怒戰的眉毛狠狠地擰在一起,顯然他聽不懂我言中之意,他探下頭,瘋狂吻著我的唇:“這些我都不管!媚娘你是我的,早就是我的!”
我驚詫萬分,一時竟無語。恍惚間又想起了在並州與他初遇的那段時光,我所有痛徹心扉的情感都在母親離去後終結。其實人生的初見,從來都是一切憂慮痛苦的開始。眼前一樹白梅開得正好,恍若瓊華月露,皎皎雪光,一如母親的微笑。她冰涼如玉石的絕世容顏,還有她身上那低徊游走的暗香,皆是令人沉溺的誘惑。但我發覺自己從未如此清醒過。有些前塵往事,我定要拋下,若無法丟棄,我必無法再前行。
我伸出手,緊緊握住怒戰的手腕。握手的一瞬,我感到怒戰微微一顫。但我知道,我們這一握,無關風月,只為彼此撫慰。

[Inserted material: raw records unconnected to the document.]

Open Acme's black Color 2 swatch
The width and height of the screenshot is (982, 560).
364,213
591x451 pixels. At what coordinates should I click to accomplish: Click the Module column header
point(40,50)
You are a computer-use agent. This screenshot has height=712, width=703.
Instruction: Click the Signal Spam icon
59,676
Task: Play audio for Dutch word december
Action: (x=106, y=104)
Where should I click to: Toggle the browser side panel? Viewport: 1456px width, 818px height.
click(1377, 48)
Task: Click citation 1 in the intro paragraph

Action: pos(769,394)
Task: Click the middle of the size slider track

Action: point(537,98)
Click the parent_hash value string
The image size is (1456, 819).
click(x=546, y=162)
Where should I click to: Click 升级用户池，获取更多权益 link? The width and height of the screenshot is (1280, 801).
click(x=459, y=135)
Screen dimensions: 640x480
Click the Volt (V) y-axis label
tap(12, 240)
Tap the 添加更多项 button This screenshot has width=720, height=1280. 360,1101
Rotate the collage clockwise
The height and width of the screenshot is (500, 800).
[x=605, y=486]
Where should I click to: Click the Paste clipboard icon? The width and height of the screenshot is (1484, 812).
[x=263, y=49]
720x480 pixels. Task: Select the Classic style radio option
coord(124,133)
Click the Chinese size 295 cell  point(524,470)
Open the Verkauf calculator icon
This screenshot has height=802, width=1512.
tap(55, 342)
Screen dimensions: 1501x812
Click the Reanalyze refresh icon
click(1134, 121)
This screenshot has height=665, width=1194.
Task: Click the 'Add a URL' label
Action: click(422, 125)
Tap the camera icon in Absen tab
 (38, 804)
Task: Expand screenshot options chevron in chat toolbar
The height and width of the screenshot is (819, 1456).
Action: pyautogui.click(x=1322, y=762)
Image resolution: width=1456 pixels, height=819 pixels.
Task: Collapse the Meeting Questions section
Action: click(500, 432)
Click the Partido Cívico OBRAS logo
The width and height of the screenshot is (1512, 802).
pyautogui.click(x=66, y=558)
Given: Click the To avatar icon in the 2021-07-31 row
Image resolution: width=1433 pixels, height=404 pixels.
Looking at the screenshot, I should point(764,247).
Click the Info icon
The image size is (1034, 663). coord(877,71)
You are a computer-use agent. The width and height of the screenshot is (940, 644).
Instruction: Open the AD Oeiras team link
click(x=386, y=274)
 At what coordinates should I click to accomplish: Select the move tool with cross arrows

我的手已染血,心已成冰,我們不似愛侶,更像是同類。
“啊!”身後忽然傳來一聲驚叫,我轉頭看去,竟是夏蓮,她面色蒼白,手中捧著我的暖爐,身子在寒風中瑟瑟發抖。
我心中一沉,是我太大意了,我遣走所有的人,卻獨忘了她。
怒戰輕輕放下我,一言不發,只將刀往夏蓮脖子上一橫。
夏蓮仍不停顫抖,急得大叫:“昭儀——”怒戰的刀往下輕輕一壓,她只能乖乖收聲。
“放了她。”我冷眼看著,淡淡開口。
“放了她?”怒戰詫異地反問。
我並不急於解釋,只微一挑眉:“是的。她什麼都不會說的,我信她。”
“既然你信她,而我信你,那便就此算了。”怒戰收回刀,了然地看著我,悠悠道,“我知今日是絕不可能帶你離去,但,終有一日,我會得償所願。”說罷,他的身子輕如白羽,扶搖一躍,落在屋頂上,悄無聲息,幾個兔起鶻落後,便已失了蹤影。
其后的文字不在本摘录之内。